Re: [PATCH v3 2/5] iommufd: Destroy vdevice on idevice destroy

From: Xu Yilun
Date: Tue Jul 01 2025 - 22:31:56 EST


On Tue, Jul 01, 2025 at 09:13:15AM -0300, Jason Gunthorpe wrote:
> On Tue, Jul 01, 2025 at 05:19:05PM +0800, Xu Yilun wrote:
> > On Mon, Jun 30, 2025 at 11:50:51AM -0300, Jason Gunthorpe wrote:
> > > On Mon, Jun 30, 2025 at 06:18:50PM +0800, Xu Yilun wrote:
> > >
> > > > I need to reconsider this, seems we need a dedicated vdev lock to
> > > > synchronize concurrent vdev abort/destroy.
> > >
> > > It is not possible to be concurrent
> > >
> > > destroy is only called once after it is no longer possible to call
> > > abort.
> >
> > I'm almost about to drop the "abort twice" idea. [1]
> >
> > [1]: https://lore.kernel.org/linux-iommu/20250625123832.GF167785@xxxxxxxxxx/
> >
> > See from the flow below,
> >
> > T1. iommufd_device_unbind(idev)
> > iommufd_device_destroy(obj)
> > mutex_lock(&idev->igroup->lock)
> > iommufd_vdevice_abort(idev->vdev.obj)
> > mutex_unlock(&idev->igroup->lock)
> > kfree(obj)
> >
> > T2. iommufd_destroy(vdev_id)
> > iommufd_vdevice_destroy(obj)
> > mutex_lock(&vdev->idev->igroup->lock)
> > iommufd_vdevice_abort(obj);
> > mutex_unlock(&vdev->idev->igroup->lock)
> > kfree(obj)
> >
> > iommufd_vdevice_destroy() will access idev->igroup->lock, but it is
> > possible the idev is already freed at that time:
> >
> > iommufd_destroy(vdev_id)
> > iommufd_vdevice_destroy(obj)
> > iommufd_device_unbind(idev)
> > iommufd_device_destroy(obj)
> > mutex_lock(&idev->igroup->lock)
> > mutex_lock(&vdev->idev->igroup->lock) (wait)
> > iommufd_vdevice_abort(idev->vdev.obj)
> > mutex_unlock(&idev->igroup->lock)
> > kfree(obj)
> > mutex_lock(&vdev->idev->igroup->lock) (PANIC)
> > iommufd_vdevice_abort(obj)
> > ...
>
> Yes, you can't touch idev inside the destroy function at all, under
> any version. idev is only valid if you have a refcount on vdev.
>
> But why are you touching this lock?
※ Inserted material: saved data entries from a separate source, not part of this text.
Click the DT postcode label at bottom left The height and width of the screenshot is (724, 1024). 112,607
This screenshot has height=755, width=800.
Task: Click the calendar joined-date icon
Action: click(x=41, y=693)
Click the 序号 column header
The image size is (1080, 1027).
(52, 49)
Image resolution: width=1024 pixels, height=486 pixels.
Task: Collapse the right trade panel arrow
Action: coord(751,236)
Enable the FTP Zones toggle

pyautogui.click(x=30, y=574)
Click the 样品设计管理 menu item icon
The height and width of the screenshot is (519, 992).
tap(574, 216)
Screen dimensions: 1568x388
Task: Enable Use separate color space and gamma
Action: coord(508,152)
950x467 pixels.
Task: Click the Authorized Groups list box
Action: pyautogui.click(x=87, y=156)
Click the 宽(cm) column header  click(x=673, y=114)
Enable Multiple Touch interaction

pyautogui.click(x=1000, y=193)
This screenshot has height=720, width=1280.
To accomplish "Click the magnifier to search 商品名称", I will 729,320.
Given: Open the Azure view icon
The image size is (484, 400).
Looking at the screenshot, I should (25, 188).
Arrange things so abort doesn't
> touch the idev??

idev has a pointer idev->vdev to track the vdev's lifecycle.
idev->igroup->lock protects the pointer. At the end of
iommufd_vdevice_destroy() this pointer should be NULLed so that idev
knows vdev is really destroyed.

I haven't found a safer way for vdev to sync up its validness with idev
w/o touching idev.

I was thinking of using vdev->idev and some vdev lock for tracking
instead. Then iommufd_vdevice_abort() doesn't touch idev. But it is
still the same, just switch to put idev in risk:


iommufd_destroy(vdev_id)
iommufd_vdevice_destroy(obj)
iommufd_device_unbind(idev)
iommufd_device_destroy(obj)
mutex_lock(&vdev->some_lock)
mutex_lock(&idev->vdev->some_lock) (wait)
iommufd_vdevice_abort(obj)
mutex_unlock(&vdev->some_lock)
kfree(obj)
mutex_lock(&idev->vdev->some_lock) (PANIC)
iommufd_vdevice_abort(idev->vdev.obj)
...

Thanks,
Yilun